Résultat, une force policière et une armée de conscrits qui comptent un grand nombre d’hommes, mais qui sont technologiquement obsolètes, cohabitent avec un réseau de renseignement et des forces paramilitaires qui font double emploi jusqu’à un certain point. La capacité militaire limitée de l’Iran s’appuie sur le discours révolutionnaire anti-impérialiste. C’est la raison pour laquelle les États‑Unis demeurent l’ennemi numéro 1, en dépit de la signature de l’accord sur le nucléaire (Plan d’action global commun, ou PAGC). L’harmonisation actuelle des intérêts américains et iraniens dans la région (la stabilisation de l’Irak, la lutte contre l’État islamique en Irak et au Levant, ou EIIL) n’a pas donné lieu à une réévaluation stratégique. La sécurité nationale est définie dans une large mesure comme étant la sécurité du régime.

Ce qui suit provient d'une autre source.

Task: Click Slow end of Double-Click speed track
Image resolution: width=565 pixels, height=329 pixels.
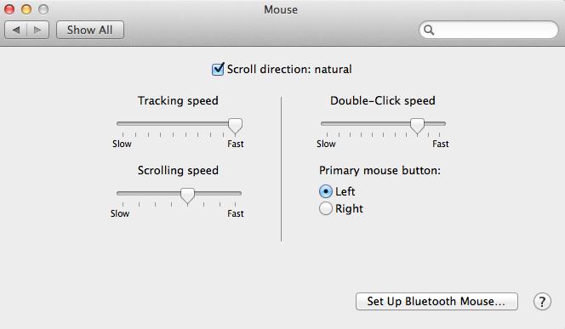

À titre de commandant en chef, le Guide suprême nomme les plus haut gradés de l’armée, dans certains cas sur la proposition du président. La surveillance parlementaire de l’armée et des organismes de sécurité est assurée parce que la nomination de tous les ministres, y compris ceux de la Défense, du Renseignement et de l’Intérieur, doit être confirmée par le parlement. Légalement, le ministre du Renseignement doit être un religieux; le ministre de l’Intérieur l’a parfois été lui aussi. La surveillance politique et l’endoctrinement idéologique relèvent des représentants du Guide suprême qui sont présents à tous les échelons et dans tous les bureaux politiques et idéologiques. Ces derniers sont responsables de l’examen idéologique obligatoire des dossiers de tous les fonctionnaires (gozinesh). De plus, la création de bureaux de la sécurité (daftar-e herasat) est obligatoire dans toutes les institutions et les organisations publiques et privées. Dans les organisations militaires, les organismes de protection et de renseignement (daftar/sazeman-e hefazat va ettelaat) servent de services de renseignement et de contre‑espionnage. Dans les forces armées, ces unités viennent s’ajouter aux postes d’état‑major responsables de la sécurité et du renseignement militaire. L’organisme de renseignement et de protection des GRI (sazeman-e hefazat va ettelaat, ou SHE) a pris de l’ampleur sur les plans organisationnel et politique. Dans les Forces d’exécution de la loi de la Republique d’Iran (NAJA), une unité semblable exerce les fonctions de vérification interne et de police d’État. Parmi les autres unités de surveillance figurent les bassidji, milice paraétatique, et les hezbollahi, membres d’une force irrégulière. Ces derniers agissent à titre de police de la morale, mais se sont révélés difficiles à maîtriser. Depuis 1992, ils relèvent d’une organisation-cadre privée appelée Ansar-e Hezbollah, dont le gouvernement Rohani a essayé de réduire l’influence.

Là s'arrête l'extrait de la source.